Estate planning is the act of arranging and anticipating, through the life of a person, for the proper management and disposal of his/her estate in case the concerned person becomes invalid and after death, for the effective treatment and welfare of the affected family members. The planning of estates takes place before death as well as after death. It depends on the wishes of the concerned person, whether the affairs should be planned early or late. A person can appoint a guardian or a legal advisor to plan his/her estate. It is advisable that before selecting anyone for this very important task, you should take the advice of a lawyer specializing in estate planning who can give you sound and reliable advice.
The aim of estate planning includes ensuring the financial security of the heirs or beneficiaries and providing for their education and upbringing.

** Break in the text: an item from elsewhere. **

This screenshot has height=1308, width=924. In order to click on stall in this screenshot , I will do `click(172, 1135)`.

It helps the heirs or beneficiaries to access the remaining assets and funds. During the course of the discussion with an agent or attorney, the aim is to make sure that the wishes of the deceased are carried out. This involves making financial decisions based on what the family members believe to be best for them. The agent or attorney will be responsible to handle all legal proceedings in respect of the estate. Such proceedings may include the probate process, dealing with inheritance taxes, making and executing retirement plans, etc.
This is the most difficult part of estate planning as it involves financial decisions that can change ones life forever. Some of the decisions that have to be made during this time are about the asset protection and wealth control of the surviving spouse or relatives, transfer of some non-family assets to the beneficiaries, the use of some assets for payment of debts and other taxes, the distribution of remaining assets, etc. The planning must begin at the time of the formation of marriage or at the time of the acquisition of minor children. This is also the time when other major decisions have to be made like choice of estate agents and final decisions relating to financial matters like investment in business or real estate.

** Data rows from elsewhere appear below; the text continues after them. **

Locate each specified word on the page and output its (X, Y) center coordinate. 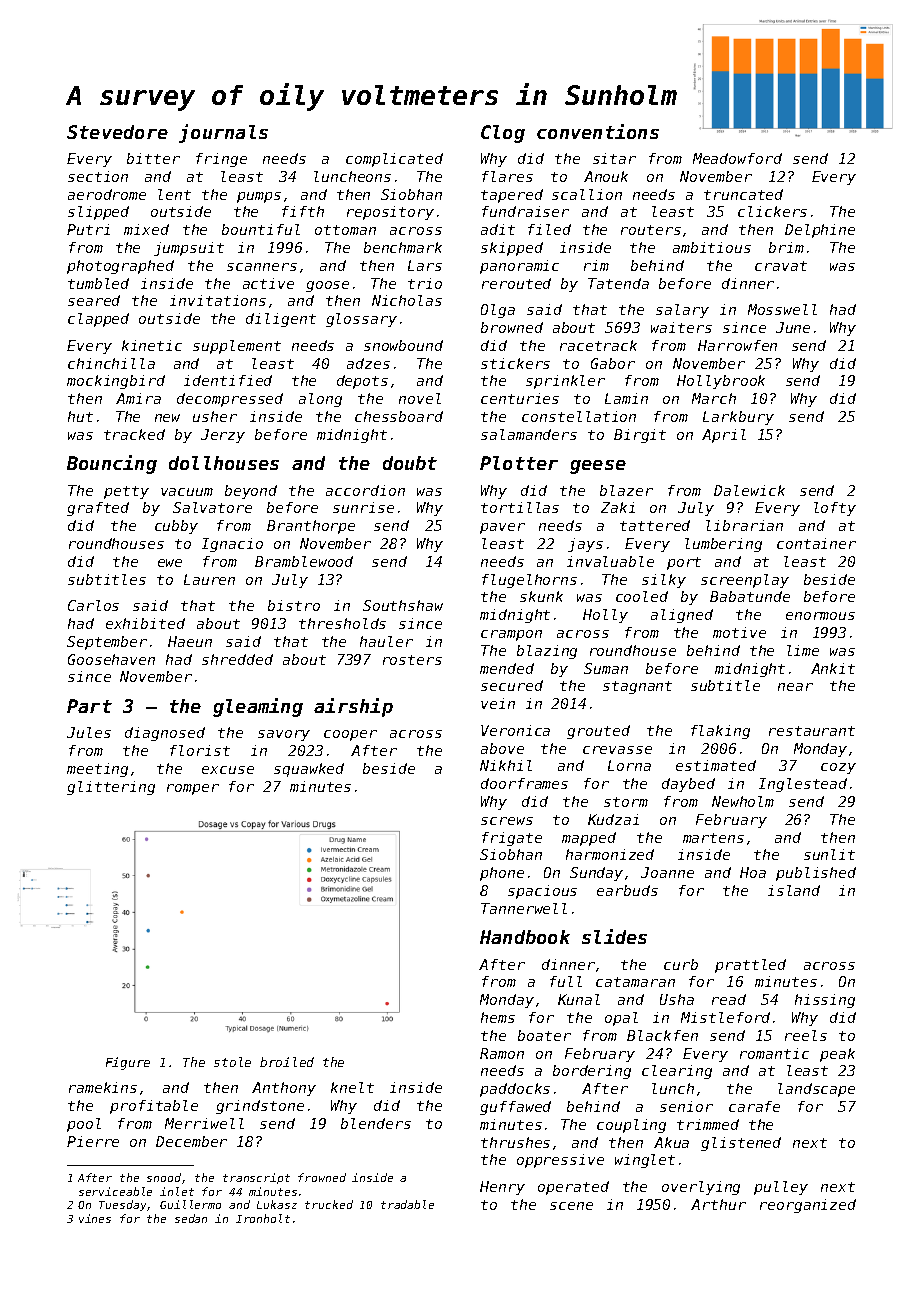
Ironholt (263, 1218)
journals (223, 133)
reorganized (808, 1206)
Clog (503, 134)
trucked (329, 1204)
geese (598, 467)
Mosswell (782, 309)
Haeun (190, 641)
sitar (614, 158)
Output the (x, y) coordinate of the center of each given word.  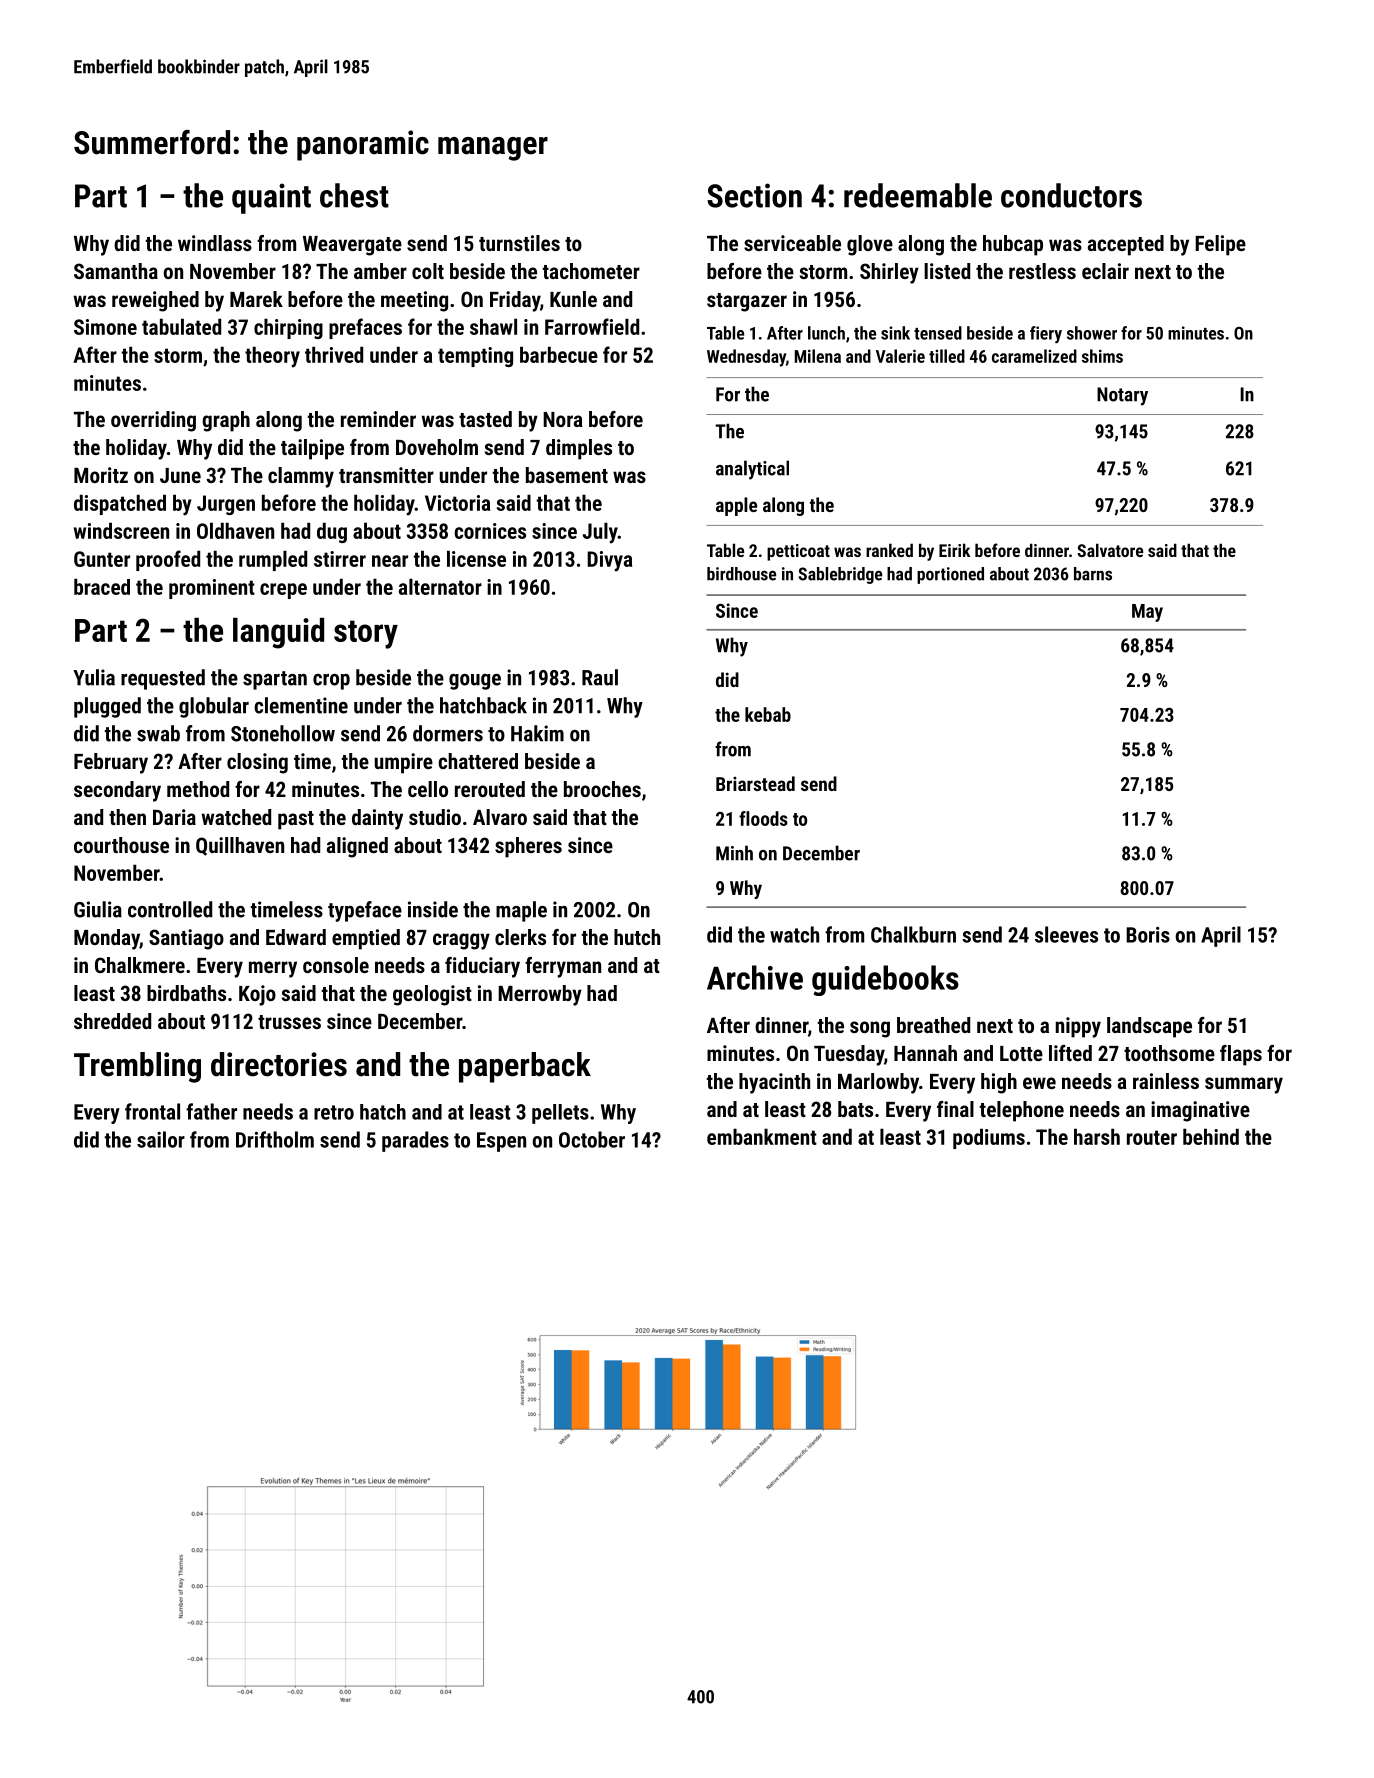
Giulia (98, 909)
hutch (637, 937)
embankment (762, 1136)
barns (1093, 574)
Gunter (102, 559)
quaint (271, 198)
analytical (752, 470)
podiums (989, 1138)
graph (226, 421)
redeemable (918, 195)
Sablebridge (840, 575)
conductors (1071, 195)
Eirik (954, 550)
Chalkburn (913, 934)
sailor (161, 1139)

Another type of estate plan is to protect assets during incapacity. For example, if a person dies and leaves his/her spouse, parents, or children without sufficient money to sustain themselves after the incapacitation, then the surviving spouse or children can make use of the estate plan to provide for their living expenses and care until they get sufficient funds. In this way, the surviving spouse or children are protected from the loss of the deceased’s assets as the result of incapacity. In fact, most states require that the assets of a deceased person who has died without enough money to sustain himself/herself be protected under the right of inheritance in case of incapacity.

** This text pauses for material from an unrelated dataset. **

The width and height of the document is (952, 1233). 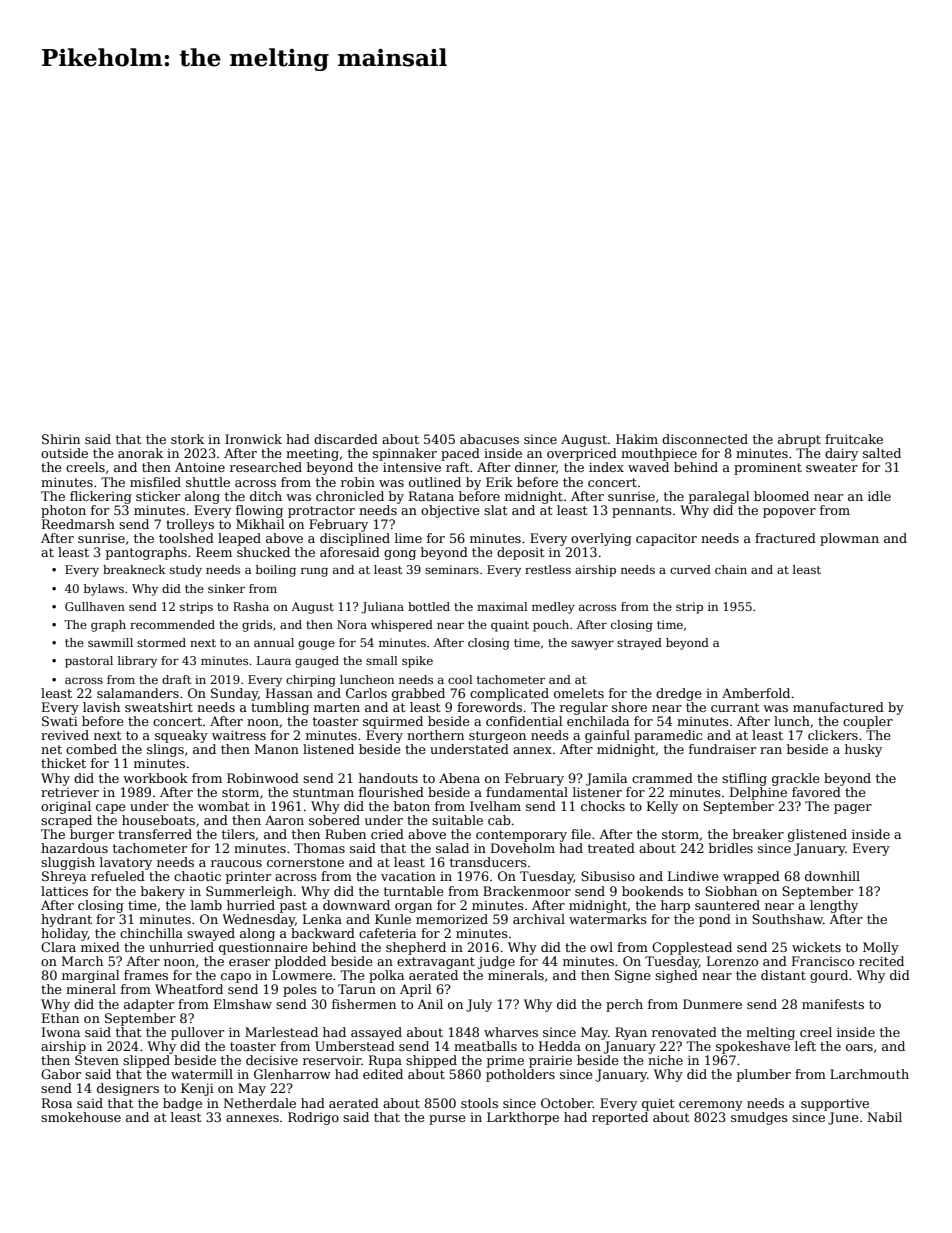 What do you see at coordinates (66, 920) in the document?
I see `hydrant` at bounding box center [66, 920].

One other major objective of estate planning is to ensure a tax benefit for the beneficiaries during their lifetime. While the purpose of saving for retirement or investing for children is ideal, in many cases this is not possible. The tax benefits that could be gained by undertaking good estate planning are therefore significant. Some of the assets that can be protected by proper estate planning include bank accounts, retirement plans, educational funds, life insurance policies, and large estates.
Overall, estate planning is very important for all Americans. The lack of a sound estate planning process leaves families with the burden of paying taxes to the government when the owner of assets passes away without having been properly taken care of.